Together, these two views provide a more complete and transparent picture of your Scope 2 emissions.


Dual reporting is recommended by the Greenhouse Gas Protocol (see p. 64) because location-based insights provide valuable context about the carbon intensity of local energy grids, while market-based decisions, such as purchasing renewable energy, have a direct and measurable impact on emissions. Together, these perspectives help businesses understand and identify their sustainability efforts.

How does Plan A calculate both location- and market-based emissions from one dataset?

All information needed to calculate market-based and location-based emissions can be captured using one dataset. Our system will use that information to calculate both emissions simultaneously.

Scenario 1: Purchased heat and electricity data uploaded with a contractual instrument

If you upload data that contains a contractual instrument, your market-based emissions will show as 0 in your emissions report, and you will see an additional location-based calculation next to it. The location-based emissions will be calculated using your consumption data along with the average emission factor of the local energy grid.

Scenario 2: Electricity data uploaded without a contractual instrument (in facilities outside the EU)

If electricity data is uploaded without a contractual instrument Plan A will calculate location-based emissions using your consumption data along with the average emission factor of the local energy grid.

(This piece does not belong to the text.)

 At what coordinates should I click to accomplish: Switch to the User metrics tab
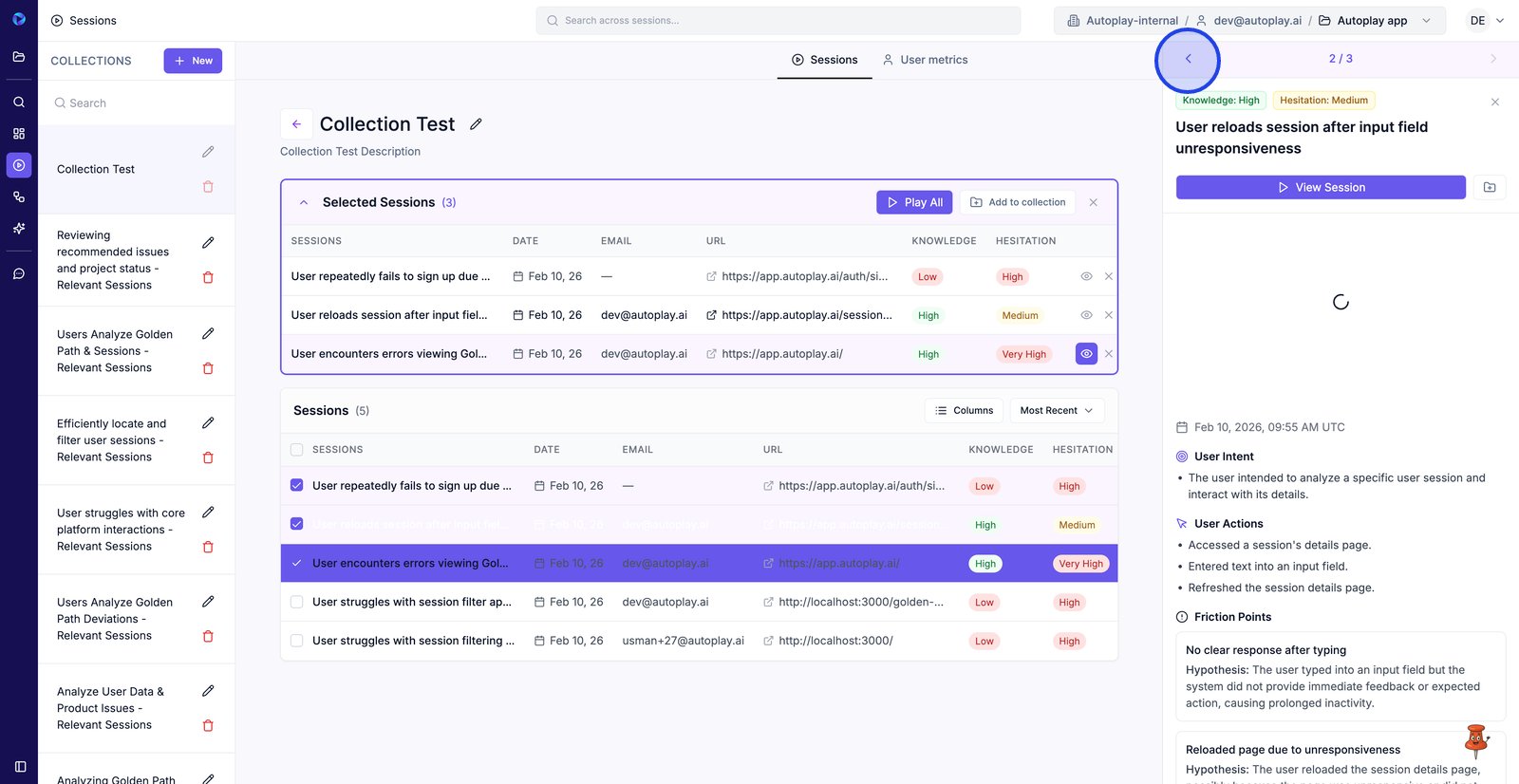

In the market-based emissions column, you will see the same result as your location-based emissions, as no market-based data is available.

Scenario 3: Electricity data uploaded without a contractual instrument (in facilities inside the EU)

If electricity data is uploaded without a contractual instrument Plan A will calculate location-based emissions using your consumption data along with the average emission factor of the local energy grid.

In the market-based emissions column you will see a new emissions value. In the EU, when no contractual instruments are uploaded, a market-based "residual mix" emission factor is used as a fallback.

The residual mix represents the portion of energy consumed in the region that comes from non-renewable sources after renewable energy has been accounted for. This aligns with EU reporting frameworks like the GHG protocol (p.56).

Scenario 4: Purchased heat data uploaded without a contractual instrument

If heat data is uploaded without a contractual instrument Plan A will calculate location-based emissions using your consumption data along with the average emission factor of the local energy grid.

In the market-based emissions column, you will see the same result as your location-based emissions, as no market-based data is available.

Scenario 5: National averages

All Scope 2 emissions calculated using National Averages are calculated using a location-based approach.

In the market-based emissions column you will see the same result as your location-based emissions as no market-based data is available. As National Averages are a fallback emissions result we recommend uploading actual activity data here.

Scenario 6: Bring Your Own Emissions (BYOE) data

When uploading BYOE data you will select whether the emission calculation used market-based or location-based in their methodology. Ideally you would upload both market-based and location-based emissions using BYOE. In the case you only upload one the following fallbacks will apply:

  • If BYOE only includes location-based data, your market-based emissions will match your location-based emissions, as no market-based data is available.

  • If BYOE only has market-based data uploaded, location-based emissions will be calculated using National Averages.